[[ Listed records open ]]
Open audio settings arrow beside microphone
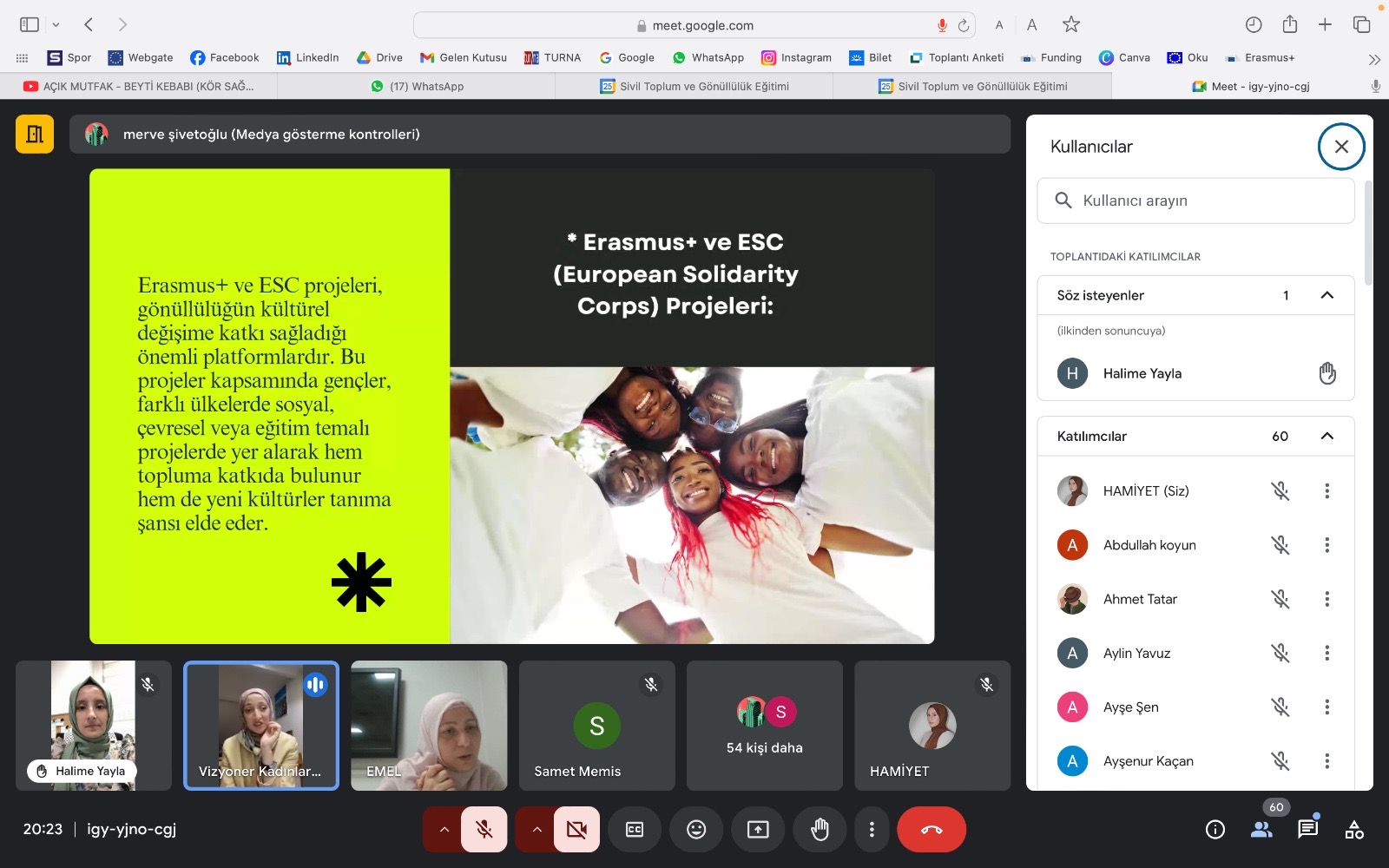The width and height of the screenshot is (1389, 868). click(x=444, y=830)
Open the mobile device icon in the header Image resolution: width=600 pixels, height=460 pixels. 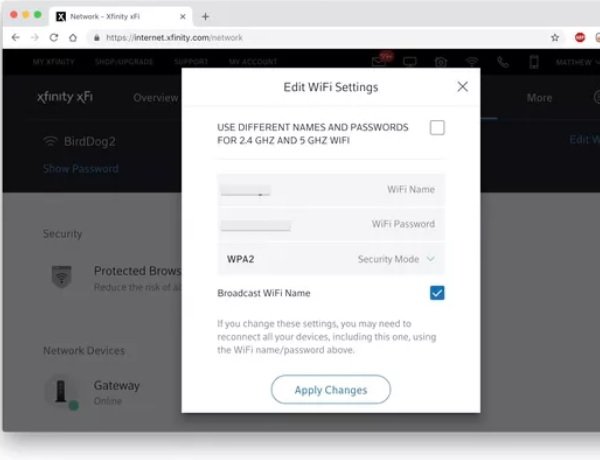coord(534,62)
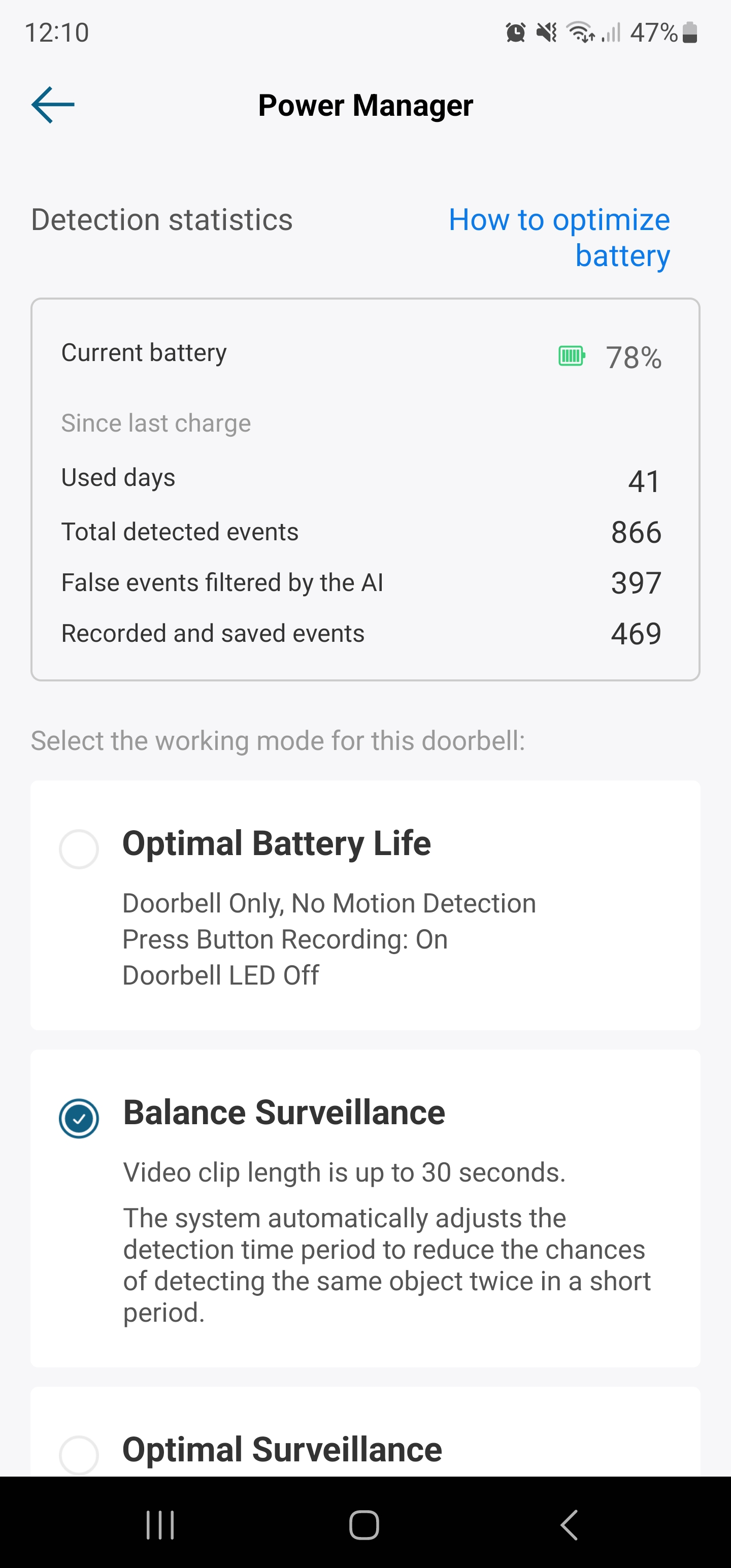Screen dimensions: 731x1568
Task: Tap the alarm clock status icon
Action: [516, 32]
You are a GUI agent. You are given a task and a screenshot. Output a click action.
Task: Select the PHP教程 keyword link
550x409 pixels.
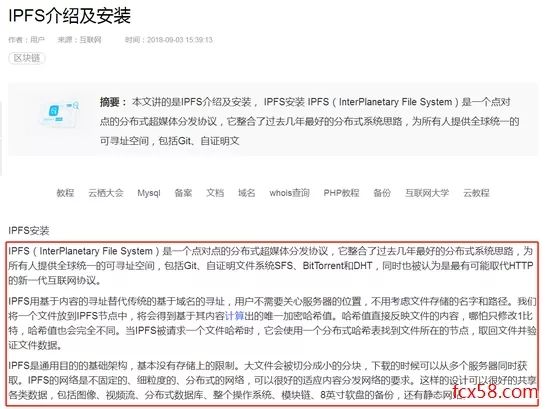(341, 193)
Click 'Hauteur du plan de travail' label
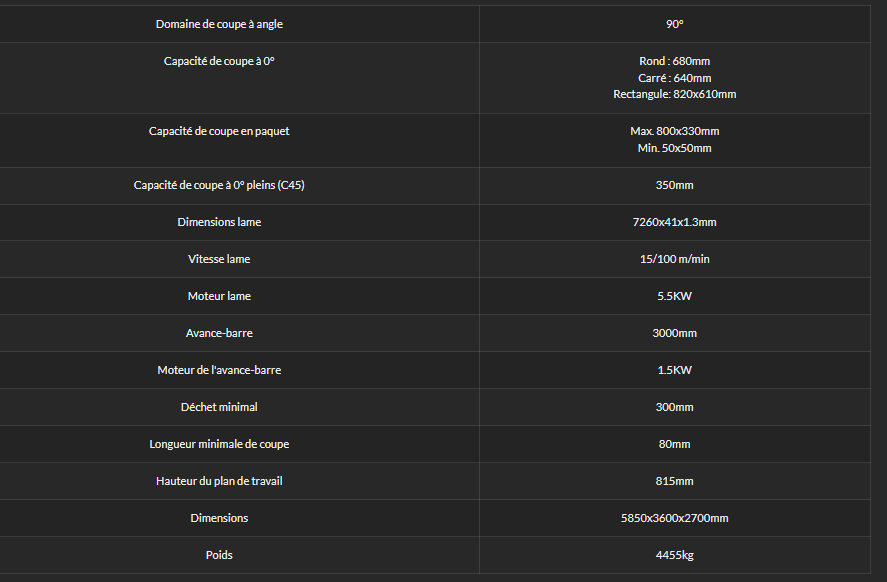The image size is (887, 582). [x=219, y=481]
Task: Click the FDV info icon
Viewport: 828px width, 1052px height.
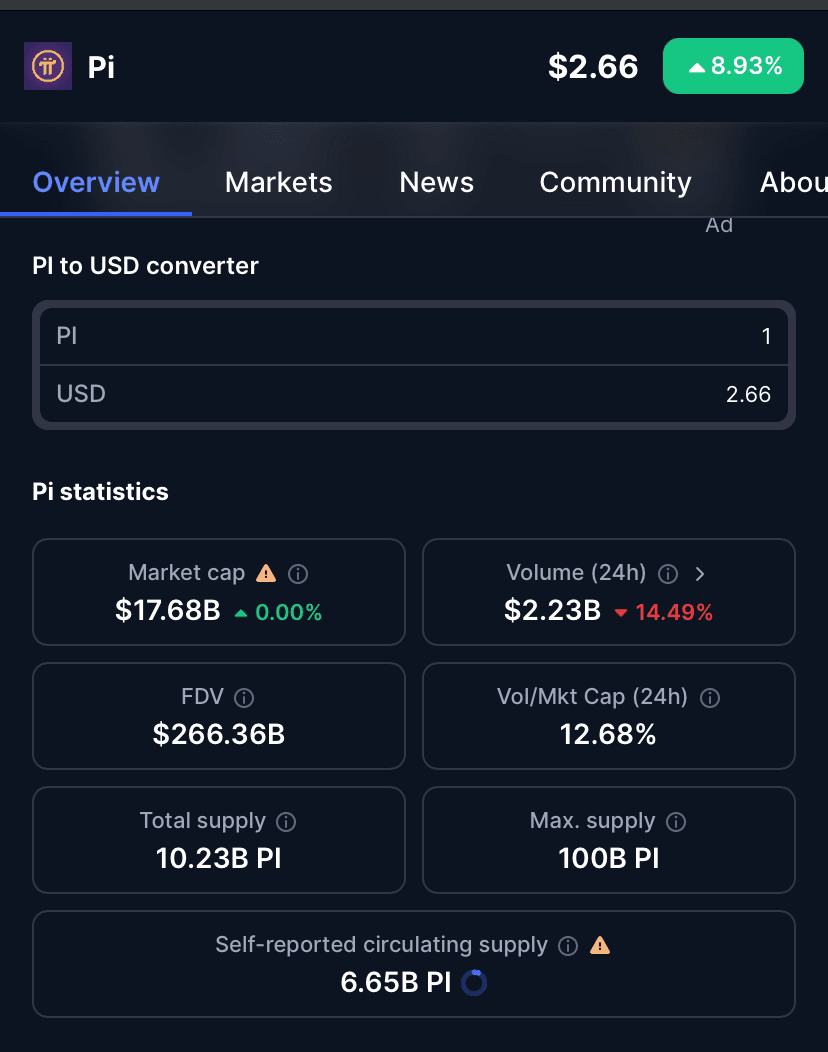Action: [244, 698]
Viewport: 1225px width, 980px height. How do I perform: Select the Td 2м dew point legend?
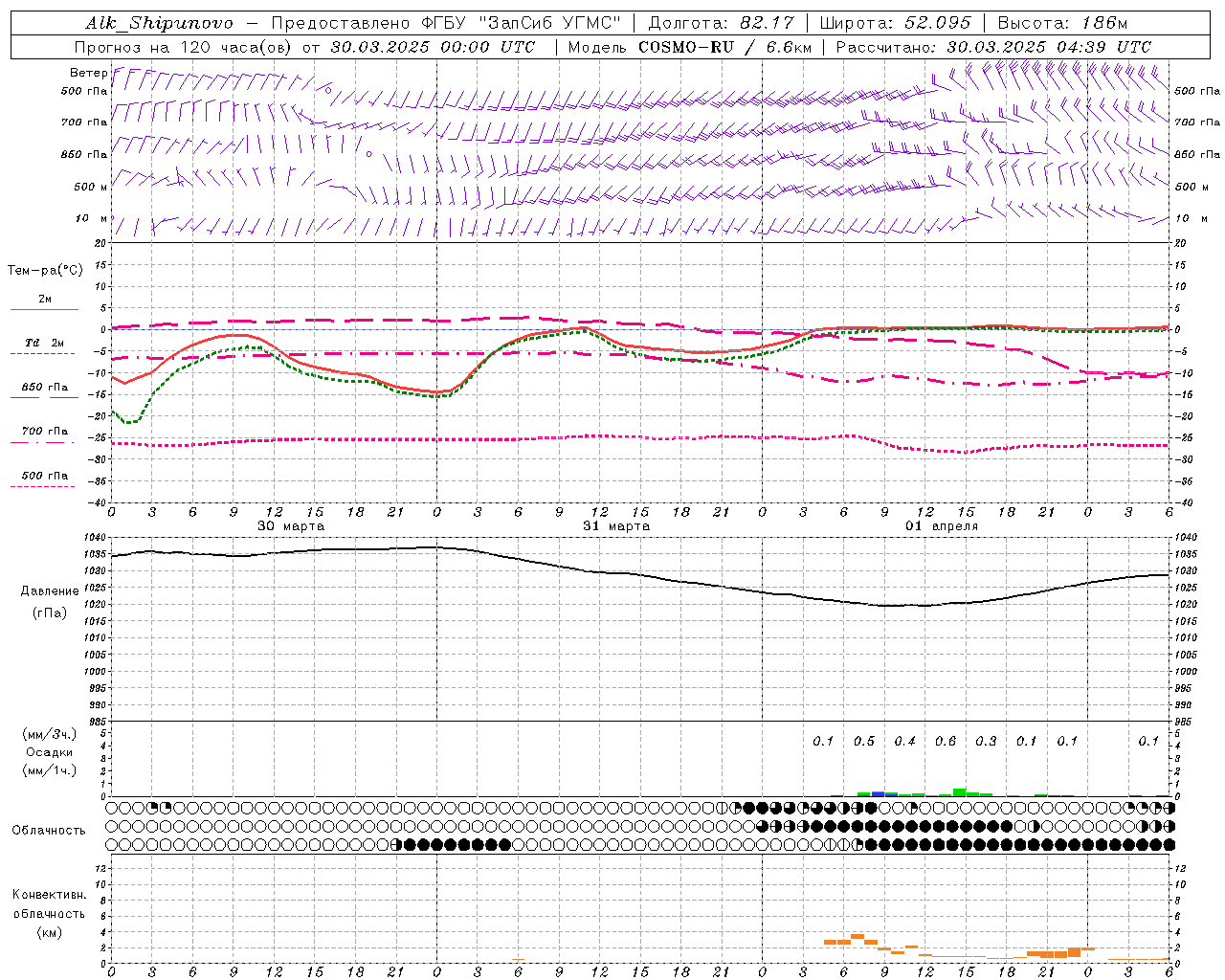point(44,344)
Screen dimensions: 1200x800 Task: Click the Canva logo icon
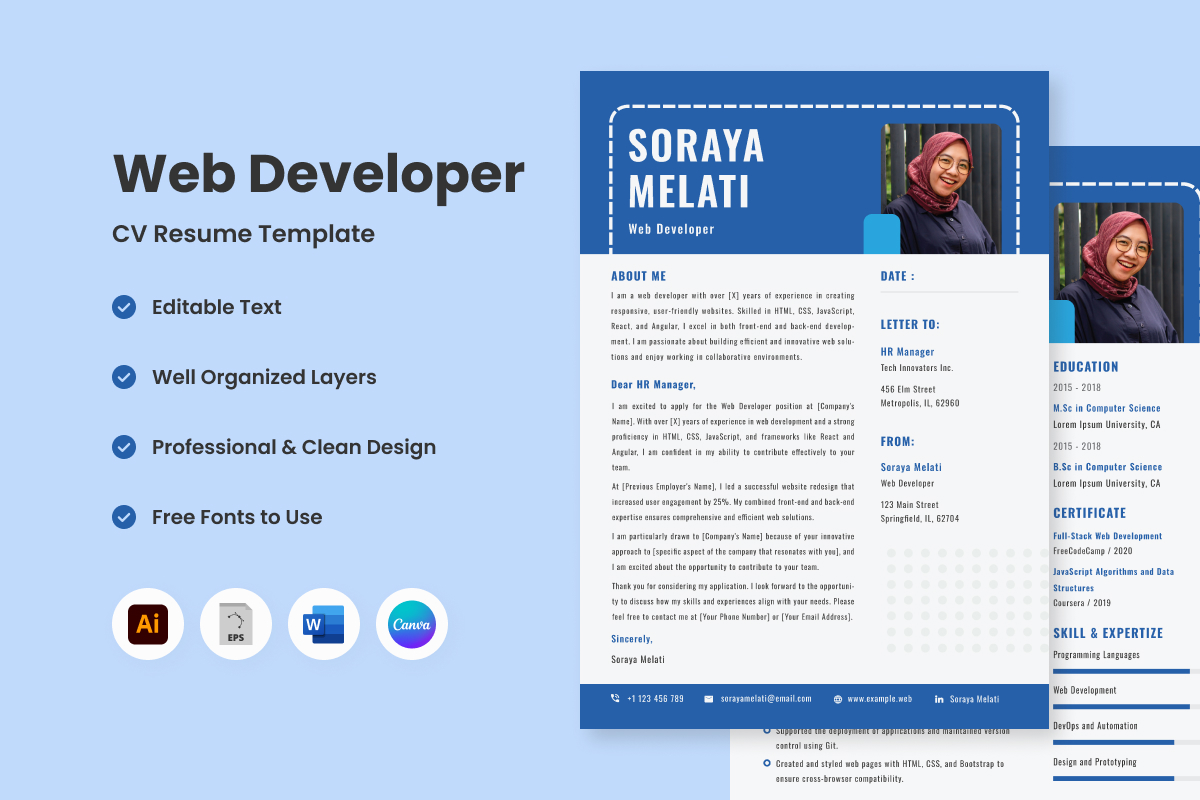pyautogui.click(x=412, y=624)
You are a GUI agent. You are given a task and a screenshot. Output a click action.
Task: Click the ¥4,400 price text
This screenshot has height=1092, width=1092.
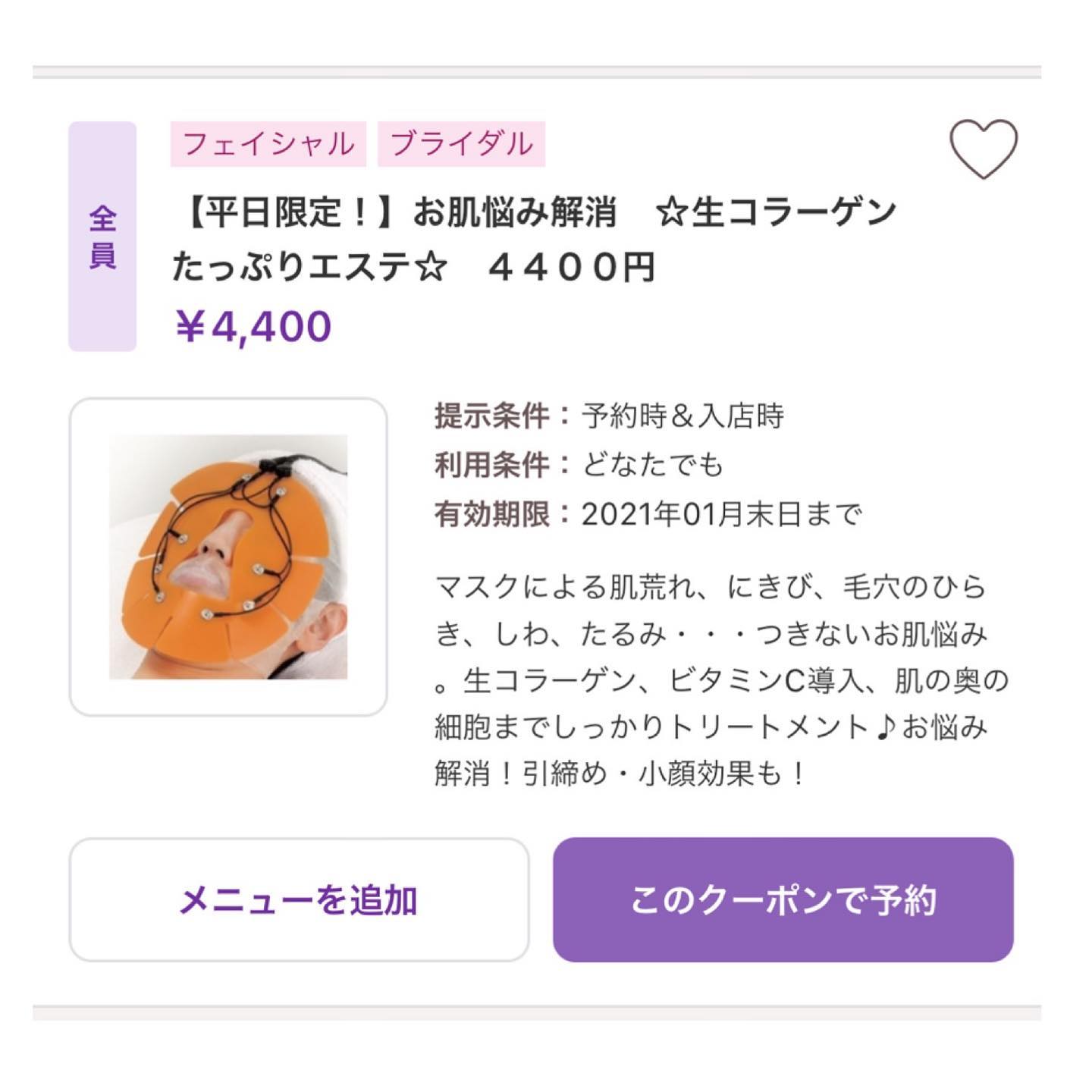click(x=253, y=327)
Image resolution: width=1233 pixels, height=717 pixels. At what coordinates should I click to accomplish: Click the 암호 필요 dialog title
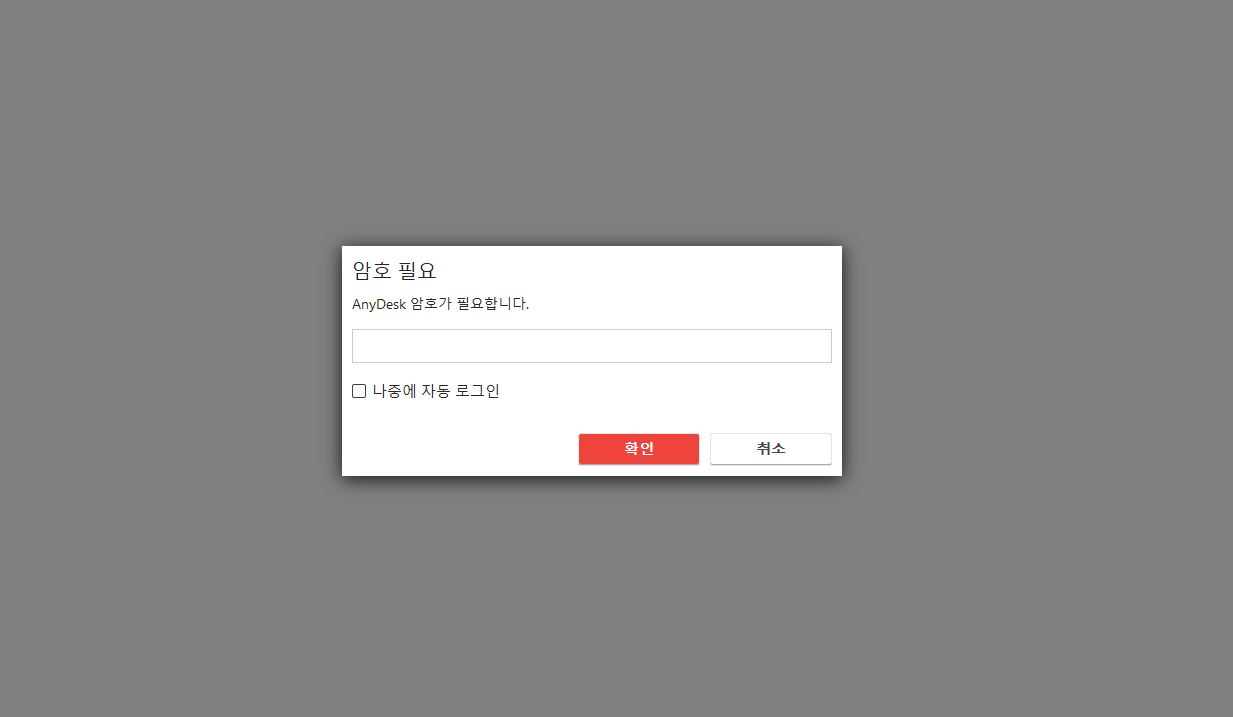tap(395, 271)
[[ Listed records closed ]]
**Assignment:** From the line containing "This screenshot has height=1092, width=1092." to the final line of the entries, both included, transcribe every line exactly, omit the pictures, and add nothing more.

**Output of the task:**
This screenshot has height=1092, width=1092.
click(x=253, y=327)
Image resolution: width=1233 pixels, height=717 pixels. At what coordinates should I click to accomplish: Click the 암호 필요 dialog title
tap(395, 271)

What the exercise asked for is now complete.